La Gray Line Bus Company s’est mise à proposer une excursion de deux heures à travers la “Sodome de Haight” (Sodom of Haight), annoncée comme le “seul tour à l’étranger dans les limites continentales des États-Unis”. En réponse, les hippies ont brandi des miroirs devant les vitres des bus… les touristes ne pouvaient ainsi voir que leur propre reflet… Les magasins vendaient tout l’attirail nécessaire pour se droguer et de l’artisanat fait maison – des “perles d’amour”, et des colliers, et des badges, et des plumes, et des signes peace & love, et des choses en cuir, et plein de trucs véritablement indescriptibles. Le long de Haight, j’ai vu une publicité pour des “Love-burgers”, à 25 cents. Pas mal d’entre nous n’avaient pas eu le temps de se laisser pousser la barbe et les cheveux, mais on portait des châles à motif cachemire et des tissus tie-dye – le tie-dye était partout… La nudité en public n’était pas rare mais on préfère tous laisser dans la brume du passé nos histoires d’amour libre…

Mais pour moi les endroits les plus importants étaient Love-Iris et Be-Iris dans le Polo Field, ou la Sharon Meadow dans le Golden Gate Park, ou encore la colline des hippies (Hippie Hill), où l’on planait sur le son envahissant des percussions. L’important n’était pas tant d’écouter de la bonne musique – et elle l’était – mais d’être là avec des esprits libres, tripant sur la musique et les vibrations, usant de substances “réglementées”. Si vous ne preniez ni herbe, ni LSD, ni de petits champignons rigolos, vous étiez dans un état second juste par le fait d’être là. (Précision : rien à voir avec ce que chantait Donovan à propos de “mellow-yellow”, la peau de banane séchée n’a jamais marché). Et même les flics pouvaient devenir amicaux : quand ma fille de deux ans s’est paumée dans la foule, elle a retrouvé le sourire dans les bras d’un immense flic. Aujourd’hui encore elle se souvient d’avoir été assise sur les genoux de gens qui fumaient des clopes à l’odeur étrange.

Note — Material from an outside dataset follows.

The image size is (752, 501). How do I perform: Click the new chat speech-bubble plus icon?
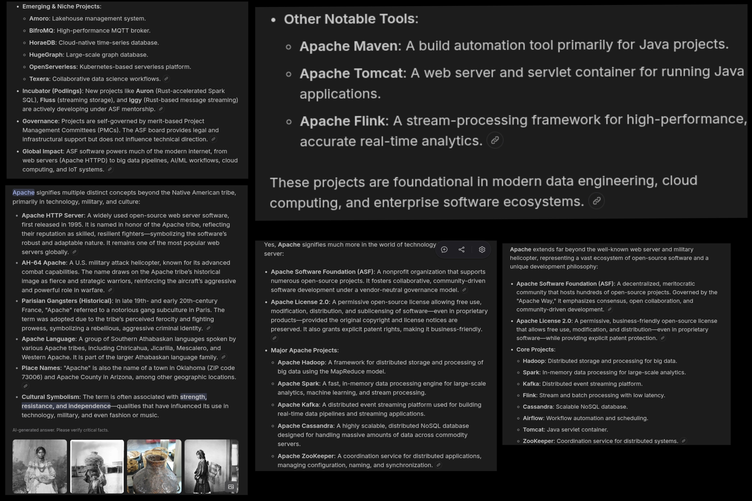point(444,250)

Je n’ai pas fait de photos à Hashbury parce que je pouvais pas me payer des films couleur et que le noir et blanc ne rendait pas justice à son atmosphère. Et je n’ai pas fait non plus de photos des groupes de musique. Je voulais attraper les gens de la foule, ceux qui étaient là pour participer à ce “happening”. Faire le portrait de ceux qui allaient ensuite se faire tuer au Vietnam, ceux qui allaient mourir d’overdose, ou ceux qui allaient devenir des Américains moyens – médecins, avocats, employés de magasin, et même bibliothécaires…

Un jour, en cherchant à m’approcher d’un concert, je suis tombé sur un trio de Hell’s Angels. Ils m’ont arrêté et m’ont demandé ce que je ferais s’ils me prenaient mon appareil photo. J’ai dit que je leur filerais… et c’était la bonne réponse puisqu’ils se sont marrés et m’ont laissé partir. Les choses se sont passées autrement deux ans plus tard lors du concert gratuit des Rolling Stones à Altamont : ils ont poignardé cinq fois Meredith Hunter, une jeune afro-américaine de dix-huit ans, et l’ont laissé mort au pied de la scène. Les temps avaient changé.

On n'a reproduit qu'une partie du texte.